> **Activity**
Please copy, exactly as they appear below, the lines from the one containing "The width and height of the screenshot is (2560, 1416)." through the one containing "Given: Check the header select-all checkbox".

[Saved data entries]
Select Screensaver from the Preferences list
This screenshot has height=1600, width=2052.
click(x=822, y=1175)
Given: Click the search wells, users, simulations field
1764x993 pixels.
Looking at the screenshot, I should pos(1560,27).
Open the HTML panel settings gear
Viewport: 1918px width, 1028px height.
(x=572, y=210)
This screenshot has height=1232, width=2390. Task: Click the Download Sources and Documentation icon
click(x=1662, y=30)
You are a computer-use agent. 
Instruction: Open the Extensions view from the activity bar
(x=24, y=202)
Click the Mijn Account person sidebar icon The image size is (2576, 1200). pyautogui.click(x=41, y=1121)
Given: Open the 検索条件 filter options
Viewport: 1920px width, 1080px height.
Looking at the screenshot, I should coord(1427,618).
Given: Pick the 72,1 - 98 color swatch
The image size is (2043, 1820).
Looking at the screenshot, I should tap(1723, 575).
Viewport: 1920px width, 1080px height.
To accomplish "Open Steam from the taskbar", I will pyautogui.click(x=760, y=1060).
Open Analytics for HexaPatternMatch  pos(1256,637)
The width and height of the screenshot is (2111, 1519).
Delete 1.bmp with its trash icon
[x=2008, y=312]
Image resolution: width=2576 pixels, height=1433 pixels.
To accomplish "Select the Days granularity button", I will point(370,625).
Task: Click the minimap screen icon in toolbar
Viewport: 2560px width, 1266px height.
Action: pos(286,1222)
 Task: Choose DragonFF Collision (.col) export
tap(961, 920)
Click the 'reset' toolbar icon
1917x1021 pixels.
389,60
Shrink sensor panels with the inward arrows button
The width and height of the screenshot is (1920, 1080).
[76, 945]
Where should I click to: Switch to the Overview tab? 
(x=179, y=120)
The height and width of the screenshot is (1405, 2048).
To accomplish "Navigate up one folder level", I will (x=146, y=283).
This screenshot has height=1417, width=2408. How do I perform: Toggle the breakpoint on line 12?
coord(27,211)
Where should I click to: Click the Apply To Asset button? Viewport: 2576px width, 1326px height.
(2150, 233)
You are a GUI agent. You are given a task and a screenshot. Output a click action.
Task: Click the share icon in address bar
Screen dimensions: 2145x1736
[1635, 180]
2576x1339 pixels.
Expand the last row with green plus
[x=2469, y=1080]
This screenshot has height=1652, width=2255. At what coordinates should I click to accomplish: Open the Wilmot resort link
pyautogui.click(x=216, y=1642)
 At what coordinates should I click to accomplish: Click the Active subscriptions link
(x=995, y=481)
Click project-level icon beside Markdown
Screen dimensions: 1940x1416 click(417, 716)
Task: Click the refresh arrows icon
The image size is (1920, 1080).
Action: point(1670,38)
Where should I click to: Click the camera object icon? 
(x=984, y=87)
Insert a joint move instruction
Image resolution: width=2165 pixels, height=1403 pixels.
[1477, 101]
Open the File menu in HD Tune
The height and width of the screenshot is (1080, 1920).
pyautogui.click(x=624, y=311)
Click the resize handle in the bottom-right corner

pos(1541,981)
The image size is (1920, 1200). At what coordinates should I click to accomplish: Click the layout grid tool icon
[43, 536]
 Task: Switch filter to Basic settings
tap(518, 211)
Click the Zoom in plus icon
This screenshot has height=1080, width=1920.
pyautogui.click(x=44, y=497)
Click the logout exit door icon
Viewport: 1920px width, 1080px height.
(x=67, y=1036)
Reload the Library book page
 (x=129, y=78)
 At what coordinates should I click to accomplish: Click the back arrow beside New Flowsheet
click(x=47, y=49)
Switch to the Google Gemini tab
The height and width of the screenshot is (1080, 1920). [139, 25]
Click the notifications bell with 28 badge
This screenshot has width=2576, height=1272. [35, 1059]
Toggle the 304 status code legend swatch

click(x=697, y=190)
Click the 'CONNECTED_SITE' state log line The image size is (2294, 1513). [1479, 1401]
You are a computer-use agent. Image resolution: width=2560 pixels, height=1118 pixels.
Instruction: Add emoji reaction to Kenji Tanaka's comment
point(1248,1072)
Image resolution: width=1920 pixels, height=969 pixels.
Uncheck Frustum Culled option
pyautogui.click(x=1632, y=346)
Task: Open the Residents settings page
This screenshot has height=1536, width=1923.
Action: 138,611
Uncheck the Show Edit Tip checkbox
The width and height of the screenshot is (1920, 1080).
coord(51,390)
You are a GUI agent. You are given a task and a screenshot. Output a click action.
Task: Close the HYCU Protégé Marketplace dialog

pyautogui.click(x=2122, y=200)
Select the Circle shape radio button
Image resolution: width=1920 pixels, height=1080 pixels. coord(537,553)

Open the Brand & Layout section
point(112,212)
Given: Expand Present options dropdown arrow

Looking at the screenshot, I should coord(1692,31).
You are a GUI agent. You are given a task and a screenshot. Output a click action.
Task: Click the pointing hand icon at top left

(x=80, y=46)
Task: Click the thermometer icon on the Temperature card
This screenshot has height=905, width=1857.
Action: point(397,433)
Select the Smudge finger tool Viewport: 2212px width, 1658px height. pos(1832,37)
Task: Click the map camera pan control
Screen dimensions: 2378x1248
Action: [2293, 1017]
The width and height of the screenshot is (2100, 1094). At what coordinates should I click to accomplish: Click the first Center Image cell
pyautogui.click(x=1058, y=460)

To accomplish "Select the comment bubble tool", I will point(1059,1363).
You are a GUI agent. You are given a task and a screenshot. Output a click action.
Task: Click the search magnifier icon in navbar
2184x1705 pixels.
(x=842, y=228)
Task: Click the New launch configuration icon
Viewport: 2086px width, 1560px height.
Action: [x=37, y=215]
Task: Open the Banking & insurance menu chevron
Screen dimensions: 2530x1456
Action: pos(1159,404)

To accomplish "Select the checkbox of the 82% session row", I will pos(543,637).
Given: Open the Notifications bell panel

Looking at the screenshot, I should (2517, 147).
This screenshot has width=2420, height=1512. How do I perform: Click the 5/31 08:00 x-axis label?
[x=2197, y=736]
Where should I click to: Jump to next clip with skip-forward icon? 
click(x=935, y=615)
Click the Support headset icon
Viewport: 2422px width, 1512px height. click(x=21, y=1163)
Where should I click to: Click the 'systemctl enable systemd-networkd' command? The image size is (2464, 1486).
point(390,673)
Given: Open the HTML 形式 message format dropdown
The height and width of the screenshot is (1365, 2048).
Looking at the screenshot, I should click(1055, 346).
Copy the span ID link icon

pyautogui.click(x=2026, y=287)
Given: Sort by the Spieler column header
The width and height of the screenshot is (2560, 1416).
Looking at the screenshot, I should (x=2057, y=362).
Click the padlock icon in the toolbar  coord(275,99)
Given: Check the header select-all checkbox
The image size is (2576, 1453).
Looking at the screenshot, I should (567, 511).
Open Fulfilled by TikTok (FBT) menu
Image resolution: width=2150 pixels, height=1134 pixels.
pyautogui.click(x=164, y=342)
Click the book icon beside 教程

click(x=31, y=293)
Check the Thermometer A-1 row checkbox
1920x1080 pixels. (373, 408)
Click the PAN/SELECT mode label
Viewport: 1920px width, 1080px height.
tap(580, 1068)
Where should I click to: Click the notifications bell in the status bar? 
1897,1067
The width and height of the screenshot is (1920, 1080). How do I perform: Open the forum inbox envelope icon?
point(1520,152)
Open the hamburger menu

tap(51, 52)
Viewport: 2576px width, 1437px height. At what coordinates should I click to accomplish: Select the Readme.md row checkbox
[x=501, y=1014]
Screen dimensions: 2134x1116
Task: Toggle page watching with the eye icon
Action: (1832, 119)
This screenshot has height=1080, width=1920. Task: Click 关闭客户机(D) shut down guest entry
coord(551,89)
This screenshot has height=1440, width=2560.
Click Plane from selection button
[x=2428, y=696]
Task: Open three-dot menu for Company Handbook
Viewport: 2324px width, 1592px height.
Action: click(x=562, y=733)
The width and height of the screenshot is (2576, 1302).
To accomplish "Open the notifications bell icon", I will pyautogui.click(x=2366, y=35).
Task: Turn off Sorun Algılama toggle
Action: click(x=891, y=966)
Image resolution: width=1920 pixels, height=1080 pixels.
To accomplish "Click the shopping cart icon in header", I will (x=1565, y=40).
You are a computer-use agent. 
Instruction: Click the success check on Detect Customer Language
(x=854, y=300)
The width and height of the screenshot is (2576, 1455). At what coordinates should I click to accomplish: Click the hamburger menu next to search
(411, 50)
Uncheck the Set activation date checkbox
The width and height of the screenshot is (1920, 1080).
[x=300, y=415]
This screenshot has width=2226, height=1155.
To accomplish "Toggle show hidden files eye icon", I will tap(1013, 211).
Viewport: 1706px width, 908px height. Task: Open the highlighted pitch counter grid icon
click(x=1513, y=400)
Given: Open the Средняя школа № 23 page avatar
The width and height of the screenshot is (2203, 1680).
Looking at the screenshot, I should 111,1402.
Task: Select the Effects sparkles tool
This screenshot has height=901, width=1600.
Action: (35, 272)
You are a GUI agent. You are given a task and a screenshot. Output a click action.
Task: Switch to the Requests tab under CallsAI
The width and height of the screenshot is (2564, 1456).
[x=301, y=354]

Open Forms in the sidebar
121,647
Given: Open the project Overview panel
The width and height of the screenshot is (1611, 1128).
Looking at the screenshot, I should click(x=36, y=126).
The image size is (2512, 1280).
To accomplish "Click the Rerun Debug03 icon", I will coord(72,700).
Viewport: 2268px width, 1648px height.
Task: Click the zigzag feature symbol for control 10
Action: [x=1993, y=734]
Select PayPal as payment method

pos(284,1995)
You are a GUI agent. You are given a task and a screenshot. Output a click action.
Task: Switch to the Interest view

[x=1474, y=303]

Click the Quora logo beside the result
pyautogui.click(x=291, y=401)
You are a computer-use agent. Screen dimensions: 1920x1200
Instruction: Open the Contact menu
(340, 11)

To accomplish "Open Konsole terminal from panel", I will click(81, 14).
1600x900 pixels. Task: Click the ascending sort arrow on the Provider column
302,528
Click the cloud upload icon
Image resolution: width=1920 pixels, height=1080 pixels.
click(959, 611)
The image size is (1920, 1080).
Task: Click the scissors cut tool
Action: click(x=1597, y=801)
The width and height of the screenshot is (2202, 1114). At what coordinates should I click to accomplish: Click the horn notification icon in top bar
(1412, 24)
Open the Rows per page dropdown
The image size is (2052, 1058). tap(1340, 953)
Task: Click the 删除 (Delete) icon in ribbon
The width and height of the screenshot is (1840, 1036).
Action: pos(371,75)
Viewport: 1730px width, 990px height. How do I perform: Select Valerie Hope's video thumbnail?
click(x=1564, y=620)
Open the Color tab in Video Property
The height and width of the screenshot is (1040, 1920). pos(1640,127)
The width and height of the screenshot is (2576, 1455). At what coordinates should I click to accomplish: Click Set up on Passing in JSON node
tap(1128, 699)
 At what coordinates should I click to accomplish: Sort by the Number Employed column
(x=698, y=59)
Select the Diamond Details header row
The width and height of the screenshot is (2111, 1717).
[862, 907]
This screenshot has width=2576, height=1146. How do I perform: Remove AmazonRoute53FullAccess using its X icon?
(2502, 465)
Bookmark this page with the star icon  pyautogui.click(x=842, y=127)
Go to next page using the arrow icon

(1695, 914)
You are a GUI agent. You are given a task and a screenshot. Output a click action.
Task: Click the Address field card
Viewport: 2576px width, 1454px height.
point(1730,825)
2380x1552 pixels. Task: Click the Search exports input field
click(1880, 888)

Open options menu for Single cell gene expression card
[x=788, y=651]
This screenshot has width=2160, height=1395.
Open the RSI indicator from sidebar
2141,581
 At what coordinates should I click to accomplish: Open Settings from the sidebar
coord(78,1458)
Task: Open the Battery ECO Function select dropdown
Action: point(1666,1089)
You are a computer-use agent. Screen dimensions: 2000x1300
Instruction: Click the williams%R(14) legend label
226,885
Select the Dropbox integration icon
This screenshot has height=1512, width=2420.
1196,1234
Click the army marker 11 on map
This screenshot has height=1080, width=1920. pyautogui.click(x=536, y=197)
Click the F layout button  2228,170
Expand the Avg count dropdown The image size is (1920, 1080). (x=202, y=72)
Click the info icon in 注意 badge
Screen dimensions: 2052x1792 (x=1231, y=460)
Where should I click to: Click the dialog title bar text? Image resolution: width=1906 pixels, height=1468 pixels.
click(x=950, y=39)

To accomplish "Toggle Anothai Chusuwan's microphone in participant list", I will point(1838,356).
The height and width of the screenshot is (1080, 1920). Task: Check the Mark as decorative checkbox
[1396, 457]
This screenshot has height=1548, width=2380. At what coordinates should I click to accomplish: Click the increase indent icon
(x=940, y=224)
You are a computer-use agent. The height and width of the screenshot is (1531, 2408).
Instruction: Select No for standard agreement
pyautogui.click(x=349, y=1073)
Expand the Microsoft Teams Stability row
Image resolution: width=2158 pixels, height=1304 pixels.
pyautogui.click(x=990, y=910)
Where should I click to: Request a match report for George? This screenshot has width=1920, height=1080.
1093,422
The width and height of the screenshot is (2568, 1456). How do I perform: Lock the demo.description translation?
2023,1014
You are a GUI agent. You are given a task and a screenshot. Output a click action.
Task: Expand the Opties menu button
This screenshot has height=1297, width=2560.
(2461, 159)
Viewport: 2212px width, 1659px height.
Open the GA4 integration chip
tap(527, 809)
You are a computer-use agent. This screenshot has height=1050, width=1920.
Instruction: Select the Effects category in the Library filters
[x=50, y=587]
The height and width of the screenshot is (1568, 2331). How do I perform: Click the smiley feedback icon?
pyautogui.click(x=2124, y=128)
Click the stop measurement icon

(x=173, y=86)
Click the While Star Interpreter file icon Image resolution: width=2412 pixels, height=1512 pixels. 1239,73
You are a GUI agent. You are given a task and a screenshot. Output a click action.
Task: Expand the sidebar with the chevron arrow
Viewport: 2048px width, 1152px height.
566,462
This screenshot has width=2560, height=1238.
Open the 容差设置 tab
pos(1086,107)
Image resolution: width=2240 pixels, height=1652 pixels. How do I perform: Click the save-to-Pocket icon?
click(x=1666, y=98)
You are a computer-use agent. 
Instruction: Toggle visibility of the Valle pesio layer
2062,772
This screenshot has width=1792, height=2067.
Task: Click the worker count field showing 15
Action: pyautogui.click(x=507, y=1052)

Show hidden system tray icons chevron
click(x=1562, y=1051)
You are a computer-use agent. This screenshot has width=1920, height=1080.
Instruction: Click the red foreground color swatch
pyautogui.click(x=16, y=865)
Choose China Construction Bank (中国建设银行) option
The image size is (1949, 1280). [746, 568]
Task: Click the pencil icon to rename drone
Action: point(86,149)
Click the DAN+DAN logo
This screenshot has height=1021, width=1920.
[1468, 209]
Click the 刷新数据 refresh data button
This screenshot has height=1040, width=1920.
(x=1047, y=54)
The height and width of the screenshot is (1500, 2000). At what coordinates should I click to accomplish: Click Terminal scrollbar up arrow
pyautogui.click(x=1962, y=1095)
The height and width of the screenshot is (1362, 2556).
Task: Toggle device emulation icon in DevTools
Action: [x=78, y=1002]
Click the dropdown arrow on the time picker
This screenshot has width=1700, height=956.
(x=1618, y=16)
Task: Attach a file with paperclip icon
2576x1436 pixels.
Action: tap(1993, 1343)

> **Expected answer**
The width and height of the screenshot is (2560, 1416).
Looking at the screenshot, I should (x=2057, y=362).
Click the padlock icon in the toolbar  coord(275,99)
Given: Check the header select-all checkbox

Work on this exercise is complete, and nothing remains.